OpenAI and other companies have said they are interested in building new models for news distribution and crediting, and many news industry executives I respect believe that. But it's hard to imagine that the AI products built by tech companies will create meaningful new value for news distribution and revenue. These companies are using AI to disrupt internet search: to help users find a single answer faster than it would take to browse several links. So why would anyone want to read reams of news articles when an AI can provide the answer and credit the publisher in a tiny footnote that users probably never click on?
Companies act in their own self-interest. But OpenAI isn't even a normal company. It's a nonprofit (and for-profit sector) that wants to advance artificial general intelligence to benefit humanity, but they can't agree on what that means. Even if its executives fervently believe in the importance of news, supporting journalism is not going to be a long-term priority.

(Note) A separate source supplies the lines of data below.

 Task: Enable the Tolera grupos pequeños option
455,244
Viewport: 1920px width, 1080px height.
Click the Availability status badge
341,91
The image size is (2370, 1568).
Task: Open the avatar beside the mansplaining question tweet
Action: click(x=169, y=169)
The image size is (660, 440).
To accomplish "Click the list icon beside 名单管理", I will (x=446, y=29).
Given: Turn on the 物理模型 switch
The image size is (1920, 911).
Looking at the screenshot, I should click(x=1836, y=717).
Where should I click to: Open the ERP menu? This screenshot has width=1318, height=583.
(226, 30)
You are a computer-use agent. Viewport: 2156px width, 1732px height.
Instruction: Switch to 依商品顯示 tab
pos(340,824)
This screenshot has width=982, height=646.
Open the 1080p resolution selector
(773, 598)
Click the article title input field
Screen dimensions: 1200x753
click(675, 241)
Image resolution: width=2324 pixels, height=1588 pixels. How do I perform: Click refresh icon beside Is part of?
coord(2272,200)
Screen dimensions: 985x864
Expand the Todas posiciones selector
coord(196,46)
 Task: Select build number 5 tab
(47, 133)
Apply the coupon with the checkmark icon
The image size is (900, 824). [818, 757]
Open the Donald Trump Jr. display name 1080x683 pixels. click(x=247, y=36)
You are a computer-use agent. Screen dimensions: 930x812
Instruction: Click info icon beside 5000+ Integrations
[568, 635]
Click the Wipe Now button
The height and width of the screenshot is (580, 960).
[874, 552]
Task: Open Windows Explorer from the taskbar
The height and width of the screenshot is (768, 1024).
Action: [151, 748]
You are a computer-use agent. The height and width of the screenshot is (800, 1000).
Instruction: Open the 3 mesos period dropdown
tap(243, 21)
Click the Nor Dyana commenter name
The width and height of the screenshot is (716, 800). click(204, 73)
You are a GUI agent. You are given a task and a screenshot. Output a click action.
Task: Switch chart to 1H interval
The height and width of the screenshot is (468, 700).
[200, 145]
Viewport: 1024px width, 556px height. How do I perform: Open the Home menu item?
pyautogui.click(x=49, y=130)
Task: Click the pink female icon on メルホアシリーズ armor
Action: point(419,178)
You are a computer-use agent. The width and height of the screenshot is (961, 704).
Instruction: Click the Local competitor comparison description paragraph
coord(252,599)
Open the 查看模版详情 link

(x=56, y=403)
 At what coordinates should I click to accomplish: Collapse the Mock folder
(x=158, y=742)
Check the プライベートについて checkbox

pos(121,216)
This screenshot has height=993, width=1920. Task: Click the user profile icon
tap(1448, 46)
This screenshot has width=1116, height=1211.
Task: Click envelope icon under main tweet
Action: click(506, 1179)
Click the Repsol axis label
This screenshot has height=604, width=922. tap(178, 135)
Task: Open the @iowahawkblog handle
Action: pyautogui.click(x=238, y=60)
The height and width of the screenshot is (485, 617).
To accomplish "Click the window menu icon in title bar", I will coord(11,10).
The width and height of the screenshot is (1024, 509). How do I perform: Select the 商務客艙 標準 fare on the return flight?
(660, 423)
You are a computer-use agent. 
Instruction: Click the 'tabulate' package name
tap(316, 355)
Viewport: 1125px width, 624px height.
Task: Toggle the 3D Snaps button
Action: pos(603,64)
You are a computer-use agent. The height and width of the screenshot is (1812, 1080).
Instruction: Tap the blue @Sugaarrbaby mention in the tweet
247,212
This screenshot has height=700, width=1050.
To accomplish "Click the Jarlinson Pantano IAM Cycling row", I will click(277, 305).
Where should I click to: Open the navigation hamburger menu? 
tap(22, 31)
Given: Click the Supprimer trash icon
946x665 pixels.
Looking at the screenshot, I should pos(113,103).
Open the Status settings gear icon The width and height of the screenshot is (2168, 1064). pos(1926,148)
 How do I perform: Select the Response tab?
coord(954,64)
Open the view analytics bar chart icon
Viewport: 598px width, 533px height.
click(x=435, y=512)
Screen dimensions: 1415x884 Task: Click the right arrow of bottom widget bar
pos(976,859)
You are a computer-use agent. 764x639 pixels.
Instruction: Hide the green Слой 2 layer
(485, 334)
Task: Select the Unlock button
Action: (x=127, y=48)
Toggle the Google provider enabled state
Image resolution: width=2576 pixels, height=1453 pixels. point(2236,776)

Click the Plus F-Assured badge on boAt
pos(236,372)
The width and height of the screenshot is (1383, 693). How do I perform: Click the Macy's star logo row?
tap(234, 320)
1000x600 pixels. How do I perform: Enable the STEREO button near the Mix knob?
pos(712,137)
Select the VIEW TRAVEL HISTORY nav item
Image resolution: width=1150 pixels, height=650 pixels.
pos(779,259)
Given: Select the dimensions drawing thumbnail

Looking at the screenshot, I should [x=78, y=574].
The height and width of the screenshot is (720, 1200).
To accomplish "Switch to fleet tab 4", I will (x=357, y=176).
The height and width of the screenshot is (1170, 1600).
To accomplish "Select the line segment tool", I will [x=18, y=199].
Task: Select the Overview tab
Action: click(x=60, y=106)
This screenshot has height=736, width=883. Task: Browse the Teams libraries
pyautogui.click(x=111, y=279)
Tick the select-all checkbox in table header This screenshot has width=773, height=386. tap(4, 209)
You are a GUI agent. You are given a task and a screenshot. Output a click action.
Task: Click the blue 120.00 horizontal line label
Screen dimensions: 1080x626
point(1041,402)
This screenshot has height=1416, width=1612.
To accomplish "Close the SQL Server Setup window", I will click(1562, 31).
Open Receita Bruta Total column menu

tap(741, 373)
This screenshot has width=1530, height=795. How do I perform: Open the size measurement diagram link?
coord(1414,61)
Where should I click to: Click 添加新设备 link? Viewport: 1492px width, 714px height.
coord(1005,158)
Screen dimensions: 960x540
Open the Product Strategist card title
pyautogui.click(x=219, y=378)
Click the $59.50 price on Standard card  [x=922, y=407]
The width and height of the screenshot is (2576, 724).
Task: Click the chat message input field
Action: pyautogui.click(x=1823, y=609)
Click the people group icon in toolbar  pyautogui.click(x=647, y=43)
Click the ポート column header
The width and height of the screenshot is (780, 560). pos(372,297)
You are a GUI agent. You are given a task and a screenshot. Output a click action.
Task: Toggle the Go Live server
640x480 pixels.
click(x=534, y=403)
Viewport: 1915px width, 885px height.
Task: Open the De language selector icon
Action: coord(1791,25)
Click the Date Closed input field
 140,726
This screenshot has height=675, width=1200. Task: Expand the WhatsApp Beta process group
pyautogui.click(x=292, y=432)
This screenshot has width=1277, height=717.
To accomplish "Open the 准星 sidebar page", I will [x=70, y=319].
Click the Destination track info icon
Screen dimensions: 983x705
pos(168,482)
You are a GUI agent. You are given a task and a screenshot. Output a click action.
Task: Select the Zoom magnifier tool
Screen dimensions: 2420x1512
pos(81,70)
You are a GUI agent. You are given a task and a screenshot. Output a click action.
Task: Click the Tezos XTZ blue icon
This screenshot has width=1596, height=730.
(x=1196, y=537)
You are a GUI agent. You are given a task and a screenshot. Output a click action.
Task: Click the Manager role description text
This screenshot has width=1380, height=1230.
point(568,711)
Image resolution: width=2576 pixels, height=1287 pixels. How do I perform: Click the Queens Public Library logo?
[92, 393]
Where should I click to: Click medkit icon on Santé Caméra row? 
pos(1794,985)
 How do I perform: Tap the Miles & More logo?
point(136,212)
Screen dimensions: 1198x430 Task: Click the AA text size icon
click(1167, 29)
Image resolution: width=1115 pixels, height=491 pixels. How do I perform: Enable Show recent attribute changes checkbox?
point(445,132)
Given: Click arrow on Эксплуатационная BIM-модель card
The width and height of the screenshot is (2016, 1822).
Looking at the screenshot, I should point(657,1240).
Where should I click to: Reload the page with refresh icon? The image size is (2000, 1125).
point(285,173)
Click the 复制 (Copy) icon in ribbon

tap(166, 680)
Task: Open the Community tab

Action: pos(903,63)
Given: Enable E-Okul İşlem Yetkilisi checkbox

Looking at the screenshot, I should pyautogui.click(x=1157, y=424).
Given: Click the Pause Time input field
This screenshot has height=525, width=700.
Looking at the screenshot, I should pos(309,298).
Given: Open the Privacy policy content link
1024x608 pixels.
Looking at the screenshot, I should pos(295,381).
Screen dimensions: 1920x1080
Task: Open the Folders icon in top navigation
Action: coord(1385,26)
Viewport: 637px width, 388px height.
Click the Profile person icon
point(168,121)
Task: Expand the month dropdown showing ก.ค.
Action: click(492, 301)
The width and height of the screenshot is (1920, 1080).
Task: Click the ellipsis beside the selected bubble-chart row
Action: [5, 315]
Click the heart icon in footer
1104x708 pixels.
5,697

All of this before we talk about pricing news. Ask six publishers how they should be compensated by these tech companies, and you get six different ideas in quick succession. One common idea publishers state is to take a cut of the tech companies’ revenue based on a percentage of the total training data included in their publications. This is untraceable, and there’s no way that tech companies would agree to that. Even if they did, there’s no way to verify the calculations, because the data sets used for training are huge and arcane. And let’s not forget that these AI companies themselves are struggling to find consumer-facing business models. How do you negotiate to get a piece of something that doesn’t exist yet?
The news industry is once again finding itself in this precarious position, in part due to a lack of long-term thinking and strategic patience. The Washington Post And that Los Angeles Timeswas sold to an interested billionaire. The Wall Street Journalare stock market-bound and facing a generational change of ownership. Television journalism is subject to the whims of the largest media conglomerates, which are now trying to fragment and sell off their empires at the peak of their market value. Many large media companies are run by executives who want to survive until the next quarter, not build their companies for the next 50 years. At the same time, the power of industry lobbying is weakening. A recent congressional hearing on AI and news was overshadowed by a meeting between OpenAI CEO Sam Altman and House Speaker Mike Johnson. Technology companies clearly have much more influence than media companies.
It's getting worse. Media, established and new, are losing money and talent every week. More media may be shut down, others will fall into the hands of those in power and be used for their own purposes (see the activist efforts of former Republican presidential candidate Vivek Ramaswamy). BuzzFeed).
The long-term solutions are still unclear. But the answers for now are painfully obvious: Publishers should be patient and refrain from licensing their content for relatively small amounts. Publishers should protect the value of their works and archives. Publishers should have the integrity to say no. It is still too early to partner with companies that train models without permission on professional content and have no compelling justification for how they can help build the news business.
Instead of keeping their business development departments busy, news organizations should focus on what they do best: producing great journalism and delivering it to readers. Technology companies are not the news industry, and they shouldn't be. Publishers must stop relying on tech companies to bail out the news industry. We must start saving it ourselves.